Depuis le début de la crise tibétaine, la secrétaire d'Etat aux droits de l'Homme n'a jamais caché son hostilité envers Pékin. Le 20 mars dernier, elle avait été l'un des premiers membres du gouvernement à prendre position dans ce dossier, évoquant, sur Canal +, un possible boycott de la cérémonie d'ouverture. "S'il y a un bain de sang au Tibet, je ne vois pas ce que je vais faire dans un gradin à observer une manifestation sportive", avait-elle alors déclaré. Une position réitérée à plusieurs reprises. Interrogée par Le Monde sur sa présence lundi lors du parcours de la flamme olympique à Paris, elle a répondu: "Traditionnellement, ce sont les ministres des sports, Bernard Laporte et Roselyne Bachelot, qui assistent à l'événement. Moi, aujourd'hui, j'aimerais plutôt être à Dharamsala [ville du nord de l'Inde où vit en exil le dalaï-lama, ndlr]."

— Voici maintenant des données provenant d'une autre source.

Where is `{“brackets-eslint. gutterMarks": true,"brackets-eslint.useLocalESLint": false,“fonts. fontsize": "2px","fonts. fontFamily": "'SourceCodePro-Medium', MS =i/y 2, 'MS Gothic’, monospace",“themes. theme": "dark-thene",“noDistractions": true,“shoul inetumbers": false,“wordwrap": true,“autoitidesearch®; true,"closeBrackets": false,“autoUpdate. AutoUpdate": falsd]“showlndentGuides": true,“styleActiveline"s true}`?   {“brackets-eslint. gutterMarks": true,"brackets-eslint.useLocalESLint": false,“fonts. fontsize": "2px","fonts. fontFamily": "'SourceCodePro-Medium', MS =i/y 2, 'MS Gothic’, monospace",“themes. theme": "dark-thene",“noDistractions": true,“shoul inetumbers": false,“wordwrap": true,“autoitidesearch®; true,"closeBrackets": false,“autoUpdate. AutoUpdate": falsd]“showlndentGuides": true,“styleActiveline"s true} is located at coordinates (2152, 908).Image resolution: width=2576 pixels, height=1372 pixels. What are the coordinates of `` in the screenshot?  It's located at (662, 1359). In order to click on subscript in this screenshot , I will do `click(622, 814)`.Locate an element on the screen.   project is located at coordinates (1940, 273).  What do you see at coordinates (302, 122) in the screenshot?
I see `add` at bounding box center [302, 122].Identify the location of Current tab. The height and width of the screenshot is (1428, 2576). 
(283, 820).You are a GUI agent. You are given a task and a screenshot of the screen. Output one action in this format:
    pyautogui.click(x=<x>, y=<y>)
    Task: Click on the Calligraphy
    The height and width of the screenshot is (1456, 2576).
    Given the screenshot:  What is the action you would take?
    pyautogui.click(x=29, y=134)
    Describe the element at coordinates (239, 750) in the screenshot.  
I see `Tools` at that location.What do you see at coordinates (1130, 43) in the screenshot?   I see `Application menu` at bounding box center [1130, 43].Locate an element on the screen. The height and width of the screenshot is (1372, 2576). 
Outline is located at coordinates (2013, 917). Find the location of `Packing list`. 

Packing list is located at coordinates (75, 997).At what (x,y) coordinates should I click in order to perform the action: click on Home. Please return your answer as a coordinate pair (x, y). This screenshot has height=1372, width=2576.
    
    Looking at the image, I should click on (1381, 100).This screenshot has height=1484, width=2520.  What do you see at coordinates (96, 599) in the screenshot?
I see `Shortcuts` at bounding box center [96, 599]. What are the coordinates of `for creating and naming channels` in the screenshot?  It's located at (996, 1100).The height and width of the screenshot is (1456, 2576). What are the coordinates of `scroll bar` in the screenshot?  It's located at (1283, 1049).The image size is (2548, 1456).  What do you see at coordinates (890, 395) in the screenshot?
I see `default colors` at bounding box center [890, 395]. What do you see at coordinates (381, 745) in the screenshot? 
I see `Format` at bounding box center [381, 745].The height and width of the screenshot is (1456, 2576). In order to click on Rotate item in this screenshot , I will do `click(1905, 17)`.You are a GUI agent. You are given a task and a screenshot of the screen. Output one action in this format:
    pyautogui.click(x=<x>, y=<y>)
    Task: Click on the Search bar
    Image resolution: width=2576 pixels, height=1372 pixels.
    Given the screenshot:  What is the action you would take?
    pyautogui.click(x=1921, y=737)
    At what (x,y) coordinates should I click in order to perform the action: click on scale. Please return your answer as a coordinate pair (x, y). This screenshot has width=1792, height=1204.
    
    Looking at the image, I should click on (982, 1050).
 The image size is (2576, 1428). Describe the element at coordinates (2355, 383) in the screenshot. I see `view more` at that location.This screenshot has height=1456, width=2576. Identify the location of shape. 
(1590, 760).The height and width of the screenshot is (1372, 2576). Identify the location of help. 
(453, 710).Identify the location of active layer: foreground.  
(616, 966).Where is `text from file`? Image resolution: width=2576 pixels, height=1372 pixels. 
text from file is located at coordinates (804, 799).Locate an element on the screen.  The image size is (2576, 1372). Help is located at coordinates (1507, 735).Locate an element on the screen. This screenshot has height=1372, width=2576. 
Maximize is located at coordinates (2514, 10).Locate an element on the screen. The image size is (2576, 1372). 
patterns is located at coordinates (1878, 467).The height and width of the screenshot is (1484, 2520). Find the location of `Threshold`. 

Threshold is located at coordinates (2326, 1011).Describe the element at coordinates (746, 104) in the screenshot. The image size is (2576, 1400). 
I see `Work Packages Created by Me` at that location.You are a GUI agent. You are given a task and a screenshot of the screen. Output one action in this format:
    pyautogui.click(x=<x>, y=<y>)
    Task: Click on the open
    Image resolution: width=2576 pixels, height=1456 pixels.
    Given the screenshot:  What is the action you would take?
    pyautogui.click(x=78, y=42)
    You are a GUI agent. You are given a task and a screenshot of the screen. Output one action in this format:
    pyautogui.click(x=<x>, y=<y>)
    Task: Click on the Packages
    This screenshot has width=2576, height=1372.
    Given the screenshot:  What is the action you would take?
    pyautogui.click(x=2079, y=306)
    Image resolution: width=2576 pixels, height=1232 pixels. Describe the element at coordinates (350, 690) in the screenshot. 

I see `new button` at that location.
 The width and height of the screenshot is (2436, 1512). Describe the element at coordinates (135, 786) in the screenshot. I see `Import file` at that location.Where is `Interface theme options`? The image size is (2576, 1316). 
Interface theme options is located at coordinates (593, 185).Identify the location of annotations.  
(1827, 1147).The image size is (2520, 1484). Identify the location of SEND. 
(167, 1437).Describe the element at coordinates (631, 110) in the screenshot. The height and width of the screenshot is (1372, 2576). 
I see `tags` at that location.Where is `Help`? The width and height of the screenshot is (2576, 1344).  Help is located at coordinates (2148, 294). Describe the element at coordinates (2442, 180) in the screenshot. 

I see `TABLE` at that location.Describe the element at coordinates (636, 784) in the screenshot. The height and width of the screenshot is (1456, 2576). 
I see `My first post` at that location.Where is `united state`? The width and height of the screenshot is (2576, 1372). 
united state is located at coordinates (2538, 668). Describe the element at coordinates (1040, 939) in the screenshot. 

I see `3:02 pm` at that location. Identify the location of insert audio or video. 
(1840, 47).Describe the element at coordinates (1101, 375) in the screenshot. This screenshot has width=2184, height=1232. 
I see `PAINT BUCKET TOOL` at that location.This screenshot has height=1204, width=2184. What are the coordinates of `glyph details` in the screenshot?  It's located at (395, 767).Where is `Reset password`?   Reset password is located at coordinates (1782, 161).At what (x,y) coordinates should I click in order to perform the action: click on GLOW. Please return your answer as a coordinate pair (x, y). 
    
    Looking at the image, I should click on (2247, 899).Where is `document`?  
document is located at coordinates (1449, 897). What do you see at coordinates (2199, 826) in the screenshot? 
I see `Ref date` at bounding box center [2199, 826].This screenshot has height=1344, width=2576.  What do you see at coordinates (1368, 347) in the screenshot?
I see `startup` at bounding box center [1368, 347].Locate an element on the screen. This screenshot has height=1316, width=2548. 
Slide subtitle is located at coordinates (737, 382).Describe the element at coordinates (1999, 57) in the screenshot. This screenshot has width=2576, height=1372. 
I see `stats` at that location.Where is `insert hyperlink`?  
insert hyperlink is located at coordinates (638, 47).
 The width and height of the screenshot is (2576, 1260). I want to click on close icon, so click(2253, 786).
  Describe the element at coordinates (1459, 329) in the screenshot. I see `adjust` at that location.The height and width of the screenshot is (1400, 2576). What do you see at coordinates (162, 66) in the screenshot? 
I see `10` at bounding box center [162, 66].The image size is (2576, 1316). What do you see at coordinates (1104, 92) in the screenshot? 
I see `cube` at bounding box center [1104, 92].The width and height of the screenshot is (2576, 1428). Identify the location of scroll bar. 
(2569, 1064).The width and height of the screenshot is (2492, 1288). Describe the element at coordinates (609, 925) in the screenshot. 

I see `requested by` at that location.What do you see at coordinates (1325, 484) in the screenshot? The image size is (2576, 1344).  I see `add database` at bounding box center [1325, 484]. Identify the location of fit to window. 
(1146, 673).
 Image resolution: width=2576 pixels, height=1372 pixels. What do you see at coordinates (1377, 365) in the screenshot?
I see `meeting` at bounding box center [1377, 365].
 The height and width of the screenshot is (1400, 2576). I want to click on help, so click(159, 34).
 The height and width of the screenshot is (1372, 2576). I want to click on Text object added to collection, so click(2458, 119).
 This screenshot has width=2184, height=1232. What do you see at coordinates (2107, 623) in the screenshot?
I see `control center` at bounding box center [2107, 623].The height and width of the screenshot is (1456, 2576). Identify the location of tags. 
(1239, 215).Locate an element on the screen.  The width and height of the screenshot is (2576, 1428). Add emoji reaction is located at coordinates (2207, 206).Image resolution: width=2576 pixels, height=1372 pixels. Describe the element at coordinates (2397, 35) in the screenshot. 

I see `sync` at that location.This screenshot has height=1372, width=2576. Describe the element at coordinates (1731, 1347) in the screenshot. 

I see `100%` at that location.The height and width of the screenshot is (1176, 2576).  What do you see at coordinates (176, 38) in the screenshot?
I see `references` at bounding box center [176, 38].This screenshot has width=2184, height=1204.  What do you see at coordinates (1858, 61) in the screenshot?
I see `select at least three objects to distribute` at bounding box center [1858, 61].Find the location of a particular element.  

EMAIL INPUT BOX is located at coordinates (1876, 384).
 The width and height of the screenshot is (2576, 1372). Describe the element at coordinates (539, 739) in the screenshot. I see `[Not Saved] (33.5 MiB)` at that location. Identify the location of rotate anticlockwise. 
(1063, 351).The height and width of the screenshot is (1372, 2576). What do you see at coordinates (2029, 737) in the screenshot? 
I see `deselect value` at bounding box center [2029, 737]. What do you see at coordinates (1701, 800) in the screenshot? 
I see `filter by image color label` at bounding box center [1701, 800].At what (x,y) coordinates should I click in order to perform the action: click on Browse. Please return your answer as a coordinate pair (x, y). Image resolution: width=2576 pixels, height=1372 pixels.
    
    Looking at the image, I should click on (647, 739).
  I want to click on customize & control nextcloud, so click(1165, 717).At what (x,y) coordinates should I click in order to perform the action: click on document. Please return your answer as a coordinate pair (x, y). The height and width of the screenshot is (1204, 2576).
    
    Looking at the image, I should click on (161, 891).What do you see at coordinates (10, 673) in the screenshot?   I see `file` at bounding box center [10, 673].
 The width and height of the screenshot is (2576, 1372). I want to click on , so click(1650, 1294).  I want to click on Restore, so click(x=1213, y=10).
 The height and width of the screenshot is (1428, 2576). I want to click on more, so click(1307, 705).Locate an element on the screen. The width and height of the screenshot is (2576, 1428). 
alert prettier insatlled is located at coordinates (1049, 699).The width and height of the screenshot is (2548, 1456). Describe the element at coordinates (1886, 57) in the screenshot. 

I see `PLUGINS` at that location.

Du côté de la présidence française, la prise de position est moins tranchée. Après un long silence, Nicolas Sarkozy avait appelé fin mars son homologue chinois, Hu Jintao, à la retenue. Une tiédeur qui avait été vertement critiquée, y compris au sein de la majorité. Sur son blog, l'ancien Premier ministre, Alain Juppé avait dénoncé ces responsables occidentaux qui demandent à la Chine de "tuer avec retenue". Interrogé le 25 mars sur l'éventuel boycott de la cérémonie d'ouverture, Nicolas Sarkozy avait alors ouvert le champ des possibles, déclarant: "Toutes les options sont ouvertes. (...) Je ne ferme la porte à aucune éventualité."